El crecimiento del parque automotor y el constante flujo del transporte de cargas transformaron a la ruta nacional 14 en una de las arterias más exigidas de la región. Frente a este escenario de saturación, la Dirección Provincial de Vialidad (DPV) diseñó un ambicioso proyecto de ingeniería vial que busca cambiarle la cara a un segmento clave del corredor misionero, apuntando a resolver problemas estructurales de conectividad y, sobre todo, a salvar vidas.
La iniciativa contempla una intervención profunda a lo largo de 50 kilómetros de extensión, delimitados específicamente entre el cruce con la ruta provincial 4, en Leandro N. Alem y la rotonda de empalme con la ruta provincial 6, en Campo Viera.
La prioridad absoluta de las autoridades es descomprimir los cuellos de botella que hoy vuelven sumamente peligroso el tránsito diario en esos sectores.
El núcleo del proyecto, dado a conocer en la víspera, radica en la ampliación estratégica de la calzada. Según explicaron los técnicos de la DPV, están contempladas terceras trochas y carriles de adelantamiento que sumarán un total de 10 kilómetros adicionales sobre los sectores más complejos del trayecto. Esta modalidad constructiva busca segregar el tránsito pesado de los vehículos livianos en zonas críticas.
Las terceras trochas se ubicarán en los segmentos que presentan pendientes ascendentes pronunciadas, buscando, de esta manera, que los camiones con carga pesada puedan volcarse hacia ese carril lento sin complicar la marcha del resto de los automovilistas. “Las terceras trochas permiten el uso del carril principal para adelantamientos con total seguridad”, señalaron desde el organismo vial, marcando que el crecimiento del tránsito en todo el recorrido señalado, se disparó notoriamente en los últimos años.

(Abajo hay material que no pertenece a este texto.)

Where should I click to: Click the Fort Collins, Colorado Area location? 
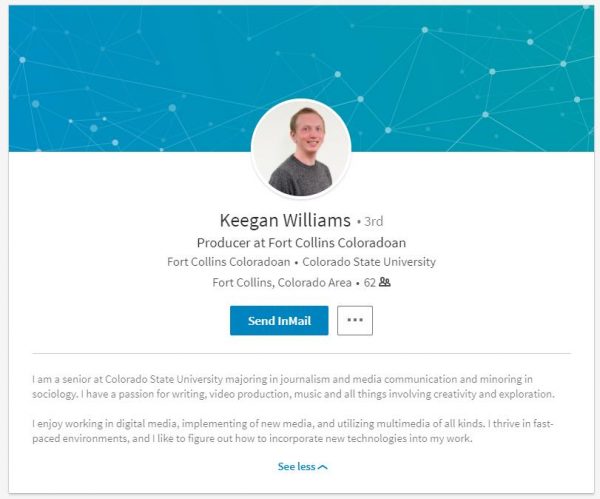click(x=282, y=283)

Por su parte, los carriles de adelantamiento se implementarán en zonas llanas o de baja pendiente pero de escasa visibilidad, como los sectores de curvas y contracurvas. Allí, donde la línea amarilla continua hoy prohíbe el paso al carril contrario, se habilitará una vía segura en el mismo sentido de circulación para agilizar el sobrepaso sin riesgos de choques frontales.
Renovación integral
Más allá de la ampliación de la calzada, el pliego licitatorio contempla una repavimentación completa de la cinta asfáltica principal en la totalidad de los 50 kilómetros. El actual estado de deterioro del asfalto, producto del incesante tránsito internacional, exige una renovación total que será acompañada por tareas de señalización horizontal reflectiva de última generación.
La obra no se limitará únicamente al pavimento. El plan de infraestructura incluye la renovación total de los refugios destinados a los pasajeros del transporte público de media distancia y el recambio integral de guardarrails. Asimismo, se adaptarán las barandas de seguridad sobre los puentes del tramo y se construirán nuevas alcantarillas laterales para optimizar el escurrimiento del agua de lluvia, un factor clave para la durabilidad del asfalto.
El financiamiento de esta megaobra está garantizado a través de créditos internacionales gestionados por el Estado provincial ante el Banco Interamericano de Desarrollo (BID). Con los trámites administrativos en una fase sumamente avanzada, las autoridades estiman que el llamado a licitación pública se concretará durante el último trimestre de 2026, abriendo paso a una transformación histórica para la seguridad vial de la provincia.